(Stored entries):
-- BEGIN --

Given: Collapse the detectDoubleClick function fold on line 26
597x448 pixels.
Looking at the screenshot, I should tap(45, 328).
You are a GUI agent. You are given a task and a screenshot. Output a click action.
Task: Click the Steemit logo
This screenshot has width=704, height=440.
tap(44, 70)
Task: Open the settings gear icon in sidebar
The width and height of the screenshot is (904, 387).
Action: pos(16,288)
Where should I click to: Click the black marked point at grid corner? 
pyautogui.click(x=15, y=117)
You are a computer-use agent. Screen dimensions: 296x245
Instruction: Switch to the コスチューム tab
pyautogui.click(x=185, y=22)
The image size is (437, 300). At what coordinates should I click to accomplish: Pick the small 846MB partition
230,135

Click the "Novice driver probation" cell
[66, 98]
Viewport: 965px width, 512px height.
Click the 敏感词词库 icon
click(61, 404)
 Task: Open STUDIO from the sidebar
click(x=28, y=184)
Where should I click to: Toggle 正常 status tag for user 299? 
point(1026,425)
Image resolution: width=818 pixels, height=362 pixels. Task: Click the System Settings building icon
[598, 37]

-- END --
-- BEGIN --

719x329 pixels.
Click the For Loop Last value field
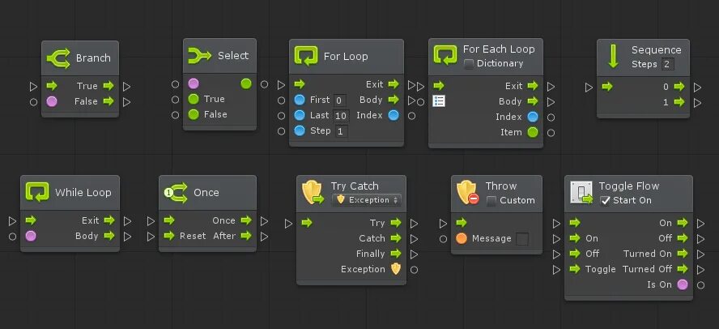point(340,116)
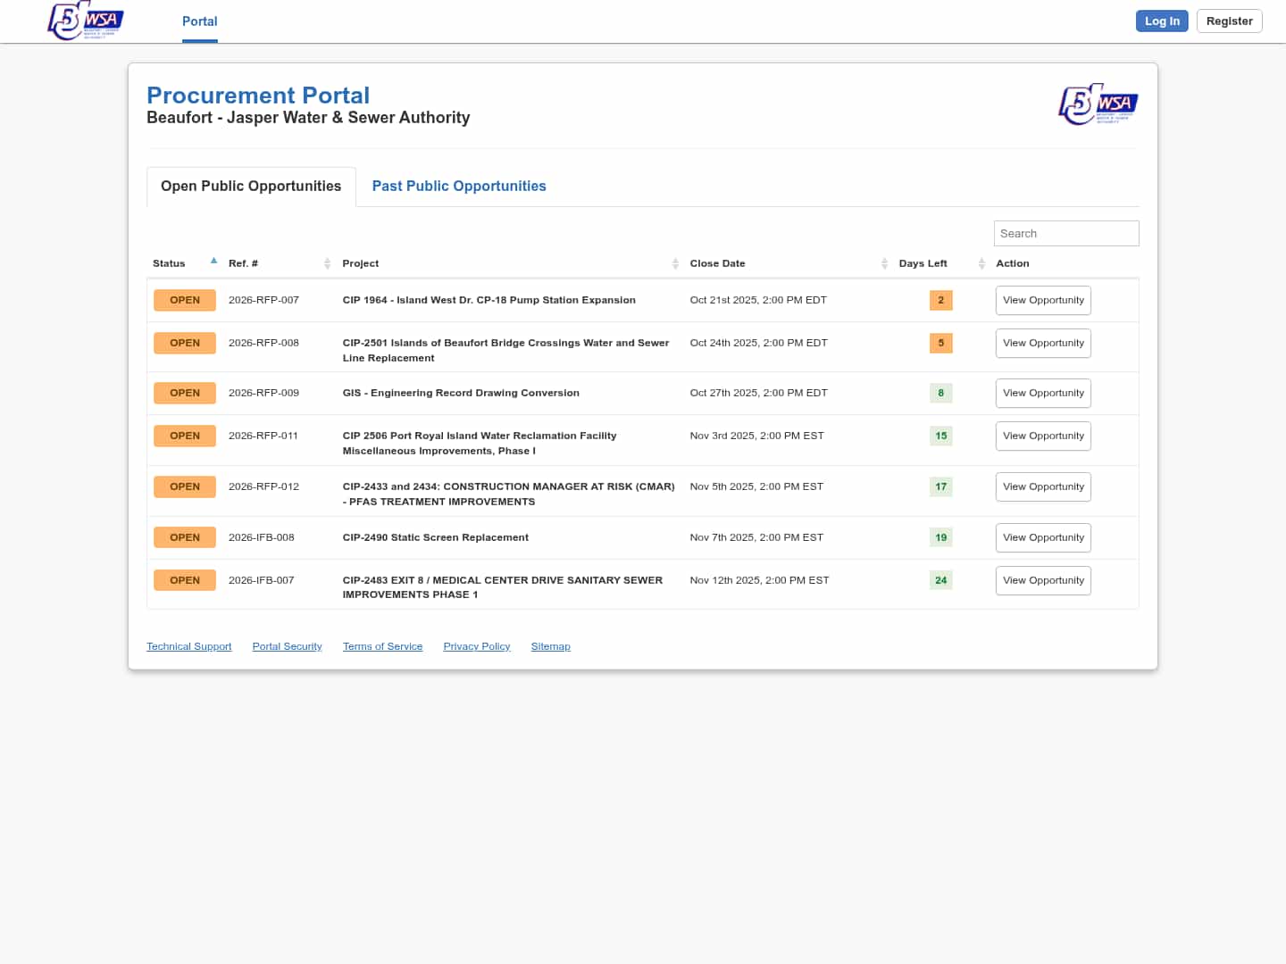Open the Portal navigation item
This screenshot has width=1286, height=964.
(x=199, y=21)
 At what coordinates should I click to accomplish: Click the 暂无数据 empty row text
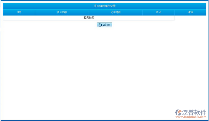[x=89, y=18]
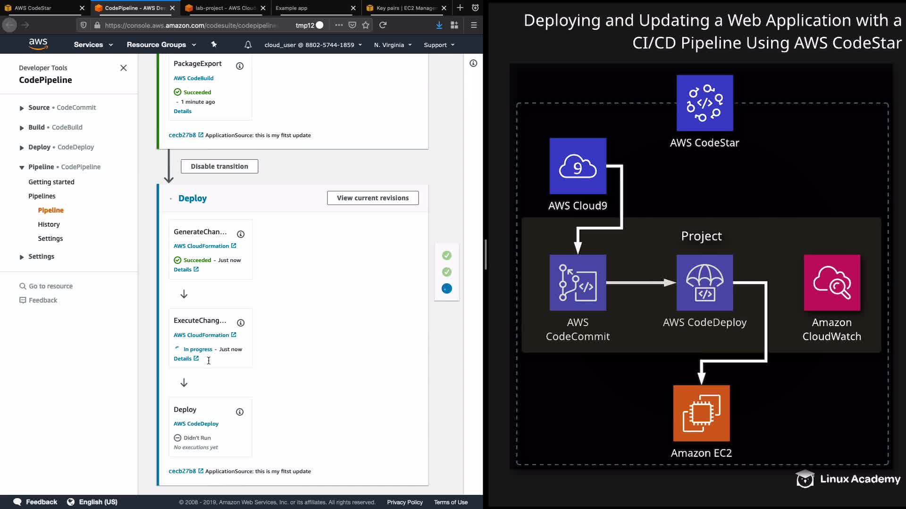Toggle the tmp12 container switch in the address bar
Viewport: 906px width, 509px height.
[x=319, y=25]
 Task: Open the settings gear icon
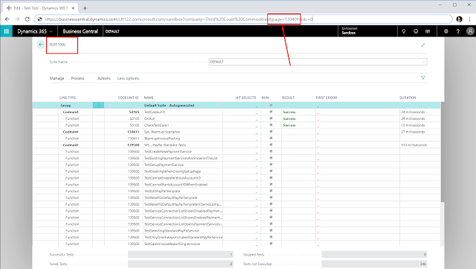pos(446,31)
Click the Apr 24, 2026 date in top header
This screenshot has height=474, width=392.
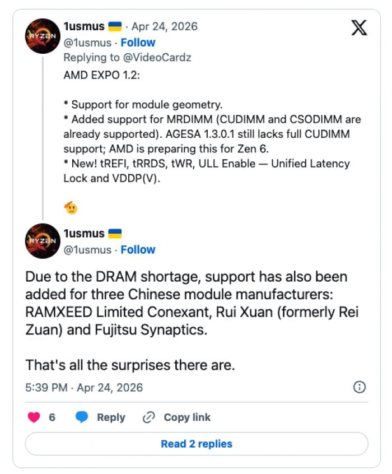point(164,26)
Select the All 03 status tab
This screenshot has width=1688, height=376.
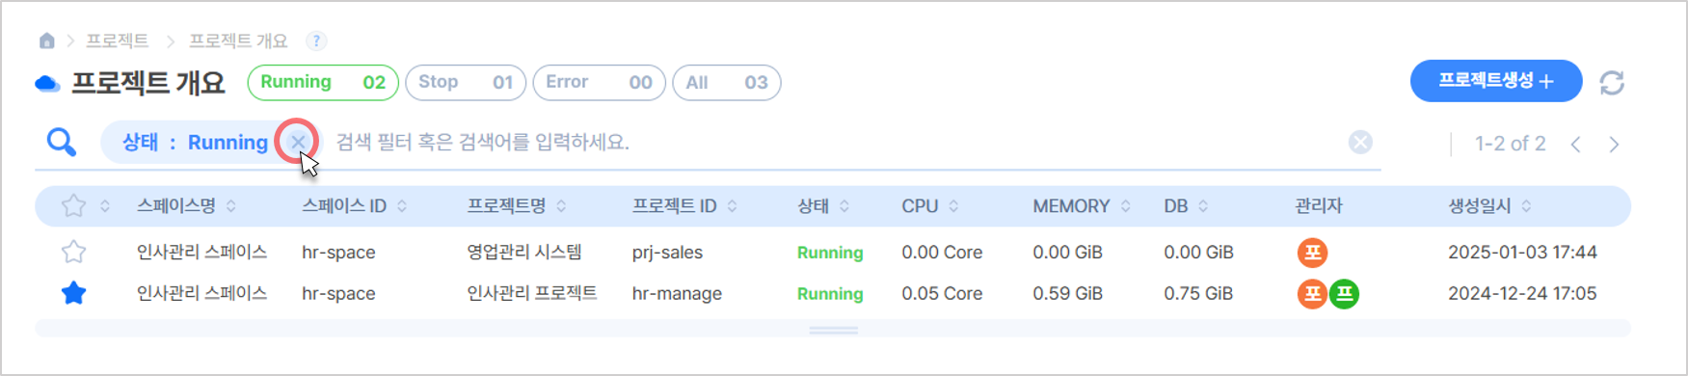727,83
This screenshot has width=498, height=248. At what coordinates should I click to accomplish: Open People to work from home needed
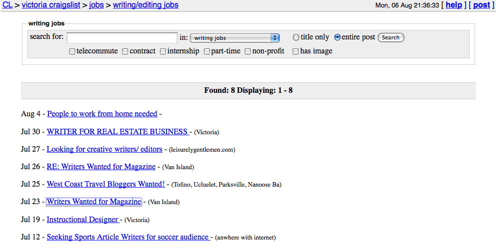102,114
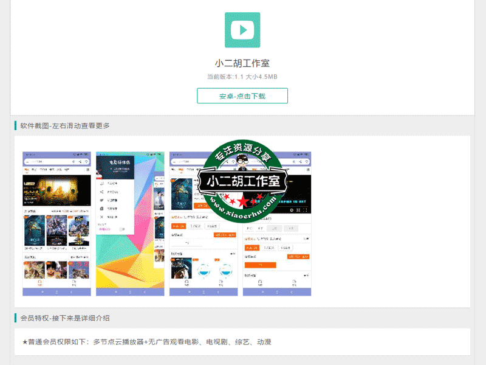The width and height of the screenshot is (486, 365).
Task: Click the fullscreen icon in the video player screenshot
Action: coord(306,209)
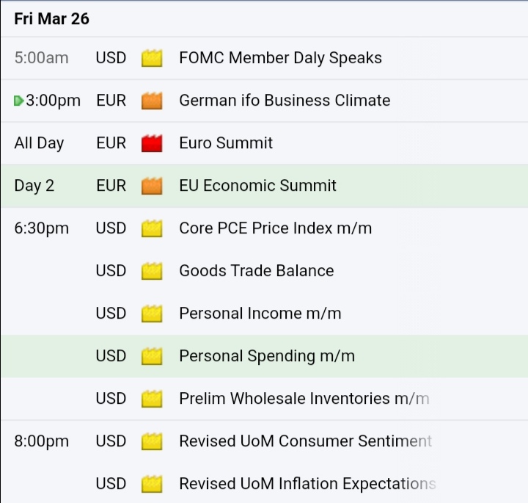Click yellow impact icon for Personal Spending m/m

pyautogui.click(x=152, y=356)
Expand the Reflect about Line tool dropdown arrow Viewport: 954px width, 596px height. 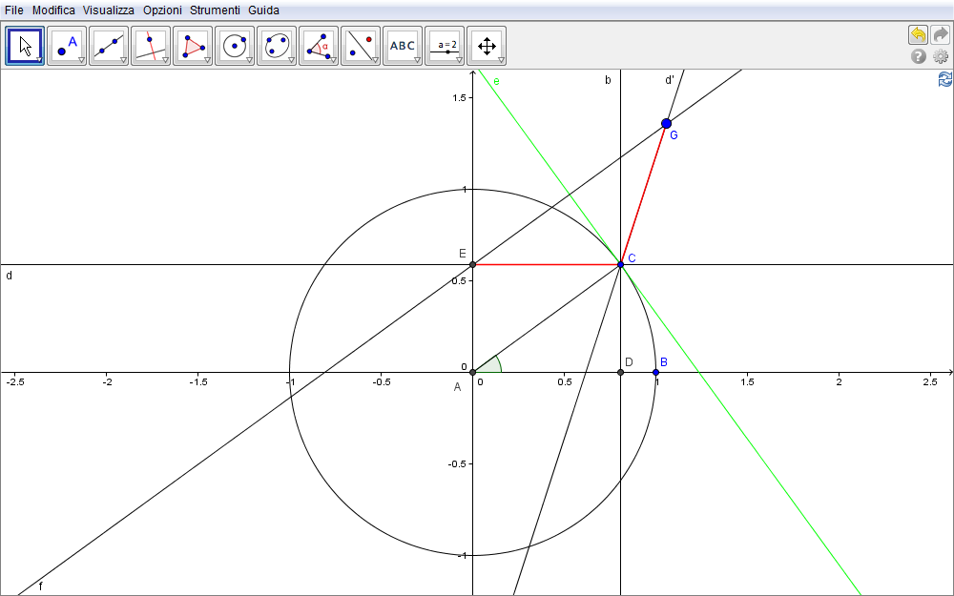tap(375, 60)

-- END --

(Your goal): Please output the lines of the records between the line holding "You are a GUI" and the line holding "pyautogui.click(x=15, y=117)", inclusive, as a JSON list of strings with one string per line and blank lines omitted.

(Finished answer):
[
  "You are a GUI agent. You are given a task and a screenshot. Output a click action.",
  "Task: Click the Steemit logo",
  "This screenshot has width=704, height=440.",
  "tap(44, 70)",
  "Task: Open the settings gear icon in sidebar",
  "The width and height of the screenshot is (904, 387).",
  "Action: pos(16,288)",
  "Where should I click to: Click the black marked point at grid corner? ",
  "pyautogui.click(x=15, y=117)"
]